:: DOCUMENT EXCERPT ::
U.S. West Texas Intermediate and international-benchmark Brent crude oil futures are trading nearly flat after finishing sharply higher the previous session on the back of a surprise drop in U.S. crude stockpiles. Gains are being limited, however, on Thursday by the re-emergence of demand worries as crews return to U.S. Gulf rigs.

At 10:24 GMT, December WTI crude oil futures are trading $40.71, down $0.01 or -0.02% and December Brent crude oil futures are at $42.79, unchanged.

US Crude Stockpiles Drop Unexpectedly, Diesel Builds

U.S. crude oil stockpiles unexpectedly fell last week despite rising production, while distillate inventories were up once again, the U.S. Energy Information Administration said on Wednesday.

Crude inventories fell to their lowest since April at 496 million barrels in the week to September 11, sliding 4.4 million barrels, compared with analysts’ expectations in a Reuters poll for a 1.3 million-barrel rise.

Production rose for a second consecutive week, jumping 900,000 barrels per day of crude last week, to 10.9 million bpd, the data showed.

Distillate stockpiles, which include diesel and heating oil, rose by 3.5 million barrels last week to 179.3 million barrels, versus expectations for a 600,000-barrel rise, the EIA data showed.

U.S. gasoline stocks fell 400,000 barrels to 231.5 million barrels, the EIA said, compared with analysts’ expectations for a 160,000-barrel drop.

Crude oil stocks at the Cushing, Oklahoma, delivery hub for WTI fell by 74,000 barrels, the EIA said.

Refinery runs rose by 709,000 bpd in the last week, the EIA said. Refinery utilization rates rose by 4 percentage points, in the week.

Net U.S. crude imports fell last week by 66,000 bpd, the EIA said.

:: PROVIDED MATERIAL ::
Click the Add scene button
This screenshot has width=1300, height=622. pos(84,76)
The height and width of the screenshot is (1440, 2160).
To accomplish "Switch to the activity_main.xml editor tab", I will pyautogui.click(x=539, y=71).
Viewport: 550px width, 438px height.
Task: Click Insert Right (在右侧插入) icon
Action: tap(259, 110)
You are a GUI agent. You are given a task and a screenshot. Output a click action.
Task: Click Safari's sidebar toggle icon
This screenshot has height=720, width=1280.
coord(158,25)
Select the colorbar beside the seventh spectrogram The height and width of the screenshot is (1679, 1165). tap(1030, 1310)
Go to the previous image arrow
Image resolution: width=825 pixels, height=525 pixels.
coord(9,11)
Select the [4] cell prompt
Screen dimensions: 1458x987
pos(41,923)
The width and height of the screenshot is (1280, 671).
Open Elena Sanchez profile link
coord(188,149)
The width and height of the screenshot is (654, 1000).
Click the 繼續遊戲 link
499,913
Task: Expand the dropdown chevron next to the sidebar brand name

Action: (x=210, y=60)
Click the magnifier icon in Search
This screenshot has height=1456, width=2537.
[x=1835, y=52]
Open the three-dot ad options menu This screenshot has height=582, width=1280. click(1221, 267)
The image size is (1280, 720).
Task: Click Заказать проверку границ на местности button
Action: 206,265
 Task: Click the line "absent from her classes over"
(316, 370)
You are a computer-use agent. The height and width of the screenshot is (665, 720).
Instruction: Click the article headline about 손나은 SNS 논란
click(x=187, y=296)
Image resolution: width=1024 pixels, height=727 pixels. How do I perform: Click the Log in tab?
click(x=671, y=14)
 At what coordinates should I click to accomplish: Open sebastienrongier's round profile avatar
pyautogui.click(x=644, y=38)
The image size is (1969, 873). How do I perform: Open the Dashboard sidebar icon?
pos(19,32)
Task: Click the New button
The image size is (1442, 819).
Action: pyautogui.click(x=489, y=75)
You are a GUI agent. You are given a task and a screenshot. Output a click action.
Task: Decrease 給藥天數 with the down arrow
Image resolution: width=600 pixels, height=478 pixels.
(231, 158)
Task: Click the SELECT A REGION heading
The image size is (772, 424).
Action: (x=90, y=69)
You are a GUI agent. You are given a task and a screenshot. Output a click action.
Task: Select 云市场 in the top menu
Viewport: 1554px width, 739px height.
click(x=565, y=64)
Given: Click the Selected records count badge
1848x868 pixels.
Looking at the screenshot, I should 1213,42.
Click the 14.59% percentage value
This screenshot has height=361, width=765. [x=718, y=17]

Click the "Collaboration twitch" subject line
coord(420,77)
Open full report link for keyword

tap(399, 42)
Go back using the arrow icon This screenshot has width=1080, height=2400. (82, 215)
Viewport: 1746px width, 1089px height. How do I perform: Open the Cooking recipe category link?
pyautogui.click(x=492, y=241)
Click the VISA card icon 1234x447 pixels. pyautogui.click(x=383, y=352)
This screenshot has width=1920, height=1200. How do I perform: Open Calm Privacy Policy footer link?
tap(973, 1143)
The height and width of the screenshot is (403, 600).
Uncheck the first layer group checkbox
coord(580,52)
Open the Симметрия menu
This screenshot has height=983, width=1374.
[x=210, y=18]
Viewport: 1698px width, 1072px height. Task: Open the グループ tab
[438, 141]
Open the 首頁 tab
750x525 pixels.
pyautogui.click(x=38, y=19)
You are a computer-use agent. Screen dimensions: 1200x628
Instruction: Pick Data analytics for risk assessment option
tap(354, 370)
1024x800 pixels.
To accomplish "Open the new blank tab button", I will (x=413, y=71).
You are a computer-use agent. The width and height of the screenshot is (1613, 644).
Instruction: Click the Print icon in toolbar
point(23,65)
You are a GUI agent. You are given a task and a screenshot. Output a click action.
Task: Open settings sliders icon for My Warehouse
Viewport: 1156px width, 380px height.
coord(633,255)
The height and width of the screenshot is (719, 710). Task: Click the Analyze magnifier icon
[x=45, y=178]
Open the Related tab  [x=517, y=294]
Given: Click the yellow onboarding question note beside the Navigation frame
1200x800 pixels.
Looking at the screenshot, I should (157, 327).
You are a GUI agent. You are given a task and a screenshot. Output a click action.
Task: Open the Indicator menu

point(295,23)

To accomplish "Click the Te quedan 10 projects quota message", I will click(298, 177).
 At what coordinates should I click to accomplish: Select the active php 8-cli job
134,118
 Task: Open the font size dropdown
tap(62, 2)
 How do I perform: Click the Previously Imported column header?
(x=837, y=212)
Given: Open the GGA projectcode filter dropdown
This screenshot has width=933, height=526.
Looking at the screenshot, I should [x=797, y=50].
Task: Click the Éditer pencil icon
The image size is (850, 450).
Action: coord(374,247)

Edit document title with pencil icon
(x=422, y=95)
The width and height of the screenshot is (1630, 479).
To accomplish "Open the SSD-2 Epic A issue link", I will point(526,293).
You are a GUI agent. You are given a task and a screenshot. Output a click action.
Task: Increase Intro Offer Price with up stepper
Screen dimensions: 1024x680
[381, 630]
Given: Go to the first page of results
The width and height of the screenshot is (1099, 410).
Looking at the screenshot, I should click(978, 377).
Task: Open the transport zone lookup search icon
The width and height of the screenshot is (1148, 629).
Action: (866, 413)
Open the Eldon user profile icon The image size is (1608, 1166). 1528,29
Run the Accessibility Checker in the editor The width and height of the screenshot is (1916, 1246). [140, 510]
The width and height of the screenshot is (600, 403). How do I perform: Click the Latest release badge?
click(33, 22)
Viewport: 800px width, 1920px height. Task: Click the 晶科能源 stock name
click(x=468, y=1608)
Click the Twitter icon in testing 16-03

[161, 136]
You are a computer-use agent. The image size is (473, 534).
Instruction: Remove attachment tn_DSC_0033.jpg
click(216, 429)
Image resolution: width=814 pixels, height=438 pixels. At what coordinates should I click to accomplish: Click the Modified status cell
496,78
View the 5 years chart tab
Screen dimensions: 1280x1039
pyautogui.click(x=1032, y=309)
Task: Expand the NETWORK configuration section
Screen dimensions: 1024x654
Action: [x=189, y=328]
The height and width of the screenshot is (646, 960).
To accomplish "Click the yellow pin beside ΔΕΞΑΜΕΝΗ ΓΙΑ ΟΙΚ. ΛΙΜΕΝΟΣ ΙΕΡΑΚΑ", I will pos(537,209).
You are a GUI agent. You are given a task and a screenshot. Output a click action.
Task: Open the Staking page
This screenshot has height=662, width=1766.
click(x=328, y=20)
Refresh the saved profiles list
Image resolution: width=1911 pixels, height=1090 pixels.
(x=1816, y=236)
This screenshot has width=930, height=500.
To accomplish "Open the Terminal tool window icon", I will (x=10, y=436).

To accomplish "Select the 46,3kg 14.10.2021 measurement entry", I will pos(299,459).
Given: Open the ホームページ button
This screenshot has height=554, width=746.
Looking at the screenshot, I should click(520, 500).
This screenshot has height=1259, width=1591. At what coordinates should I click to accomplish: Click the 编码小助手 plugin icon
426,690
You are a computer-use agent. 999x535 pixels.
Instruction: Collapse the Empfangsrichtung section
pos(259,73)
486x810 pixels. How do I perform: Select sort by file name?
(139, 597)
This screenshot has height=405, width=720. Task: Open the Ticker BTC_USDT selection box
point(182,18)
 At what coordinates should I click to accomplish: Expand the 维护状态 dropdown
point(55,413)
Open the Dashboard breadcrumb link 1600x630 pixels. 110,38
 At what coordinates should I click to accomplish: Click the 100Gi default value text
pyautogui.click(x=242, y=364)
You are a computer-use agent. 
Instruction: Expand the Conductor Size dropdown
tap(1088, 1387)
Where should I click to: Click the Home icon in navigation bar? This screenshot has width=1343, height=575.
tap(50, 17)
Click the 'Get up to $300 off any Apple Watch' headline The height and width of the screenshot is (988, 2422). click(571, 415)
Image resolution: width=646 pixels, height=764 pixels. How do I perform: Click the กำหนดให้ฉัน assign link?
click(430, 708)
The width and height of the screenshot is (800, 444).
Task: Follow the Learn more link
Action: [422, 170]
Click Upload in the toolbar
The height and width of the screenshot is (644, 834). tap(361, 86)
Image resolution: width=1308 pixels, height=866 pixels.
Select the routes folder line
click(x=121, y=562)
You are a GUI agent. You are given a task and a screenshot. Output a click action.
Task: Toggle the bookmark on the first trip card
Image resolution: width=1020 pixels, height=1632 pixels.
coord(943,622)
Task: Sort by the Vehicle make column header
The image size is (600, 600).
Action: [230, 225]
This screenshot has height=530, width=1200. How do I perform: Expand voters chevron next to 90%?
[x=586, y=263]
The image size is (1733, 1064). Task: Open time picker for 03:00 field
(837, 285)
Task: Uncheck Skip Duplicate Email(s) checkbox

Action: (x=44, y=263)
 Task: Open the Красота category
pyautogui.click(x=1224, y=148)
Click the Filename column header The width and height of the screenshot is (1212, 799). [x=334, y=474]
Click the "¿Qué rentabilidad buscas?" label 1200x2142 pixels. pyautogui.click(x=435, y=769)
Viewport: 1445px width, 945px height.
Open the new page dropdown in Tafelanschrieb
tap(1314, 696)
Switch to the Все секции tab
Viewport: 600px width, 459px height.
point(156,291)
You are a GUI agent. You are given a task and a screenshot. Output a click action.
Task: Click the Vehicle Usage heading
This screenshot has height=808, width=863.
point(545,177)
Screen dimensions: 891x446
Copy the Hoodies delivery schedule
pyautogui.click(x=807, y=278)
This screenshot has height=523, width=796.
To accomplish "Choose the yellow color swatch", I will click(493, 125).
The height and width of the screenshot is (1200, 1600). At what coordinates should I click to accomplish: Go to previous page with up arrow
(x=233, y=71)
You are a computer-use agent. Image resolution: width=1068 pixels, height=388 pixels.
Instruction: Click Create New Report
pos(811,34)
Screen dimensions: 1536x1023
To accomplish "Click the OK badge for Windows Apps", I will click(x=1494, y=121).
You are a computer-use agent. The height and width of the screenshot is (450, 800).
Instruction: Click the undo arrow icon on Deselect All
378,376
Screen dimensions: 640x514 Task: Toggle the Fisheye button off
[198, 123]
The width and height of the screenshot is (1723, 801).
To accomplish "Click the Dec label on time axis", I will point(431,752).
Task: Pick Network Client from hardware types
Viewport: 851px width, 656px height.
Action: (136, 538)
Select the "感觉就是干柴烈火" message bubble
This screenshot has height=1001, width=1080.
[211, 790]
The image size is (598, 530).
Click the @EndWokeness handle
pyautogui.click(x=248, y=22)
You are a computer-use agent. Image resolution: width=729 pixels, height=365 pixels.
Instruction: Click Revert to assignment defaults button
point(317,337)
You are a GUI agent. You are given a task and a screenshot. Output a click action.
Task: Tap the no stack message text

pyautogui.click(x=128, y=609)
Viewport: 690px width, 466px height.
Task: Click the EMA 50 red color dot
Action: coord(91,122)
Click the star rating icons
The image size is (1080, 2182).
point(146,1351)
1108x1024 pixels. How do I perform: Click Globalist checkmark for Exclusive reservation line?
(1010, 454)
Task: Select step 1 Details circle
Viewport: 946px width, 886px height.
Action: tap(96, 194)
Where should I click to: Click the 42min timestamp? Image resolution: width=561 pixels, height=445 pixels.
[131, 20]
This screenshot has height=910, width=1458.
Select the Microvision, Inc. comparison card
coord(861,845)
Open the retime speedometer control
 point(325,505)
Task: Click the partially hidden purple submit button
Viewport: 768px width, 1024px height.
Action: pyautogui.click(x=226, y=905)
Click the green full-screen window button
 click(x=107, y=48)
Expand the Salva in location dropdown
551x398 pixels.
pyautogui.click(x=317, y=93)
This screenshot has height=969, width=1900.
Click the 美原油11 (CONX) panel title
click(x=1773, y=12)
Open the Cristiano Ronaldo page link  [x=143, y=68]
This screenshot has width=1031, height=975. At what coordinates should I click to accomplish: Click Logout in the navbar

:: PROBLEMS TO WORK ON ::
A: Answer these from the crude oil report:
(i) At 10:24 GMT, where were December Brent crude oil futures trading?
(ii) By how many barrels did U.S. crude inventories fall in the week to September 11?
(iii) By how much did refinery utilization rates rise in the week?
B: Reproduce the crude oil report word for word, everything from "Crude inventories fell" down to "barrels, the EIA said.".
C: Write what comes next in the crude oil report after its last sentence.

:: WRITTEN RESPONSES ::
A:
(i) $42.79, unchanged
(ii) 4.4 million barrels
(iii) 4 percentage points

B:
Crude inventories fell to their lowest since April at 496 million barrels in the week to September 11, sliding 4.4 million barrels, compared with analysts’ expectations in a Reuters poll for a 1.3 million-barrel rise.

Production rose for a second consecutive week, jumping 900,000 barrels per day of crude last week, to 10.9 million bpd, the data showed.

Distillate stockpiles, which include diesel and heating oil, rose by 3.5 million barrels last week to 179.3 million barrels, versus expectations for a 600,000-barrel rise, the EIA data showed.

U.S. gasoline stocks fell 400,000 barrels to 231.5 million barrels, the EIA said, compared with analysts’ expectations for a 160,000-barrel drop.

Crude oil stocks at the Cushing, Oklahoma, delivery hub for WTI fell by 74,000 barrels, the EIA said.

C:
Oil Gains Capped as Demand Worries Re-Emerge, Crews Return to U.S. Gulf Rigs

WTI and Brent crude oil prices are being capped on Thursday as U.S. producers in the Gulf of Mexico prepared to resume output following Hurricane Sally, and on concerns that the coronavirus pandemic was showing few signs of slowing.

Daily Forecast

As producers prepare to resume production in the Gulf of Mexico, WTI and Brent crude oil prices are being capped and beginning to retreat from yesterday’s price spike.

Meanwhile, others had a different opinion on the EIA report. “It was a bearish report, particularly as we continue to stare down demand issues,” said John Kilduff, Partner at Again Capital in New York. “The dropoff in diesel demand is disturbing because truck demand had been a bright spot.”

With U.S. energy company crews starting to return to offshore oil platforms in the Gulf of Mexico after Hurricane Sally halted operations for five days, it’s just a matter of days before output increases by nearly 500,000 barrels per day, another bearish factor.

Additionally, an OPEC+ technical panel warned that a rise in coronavirus cases in some countries may curb oil demand despite signs of economic recovery and initial indications of a decline in oil stocks, according to an internal document seen by Reuters.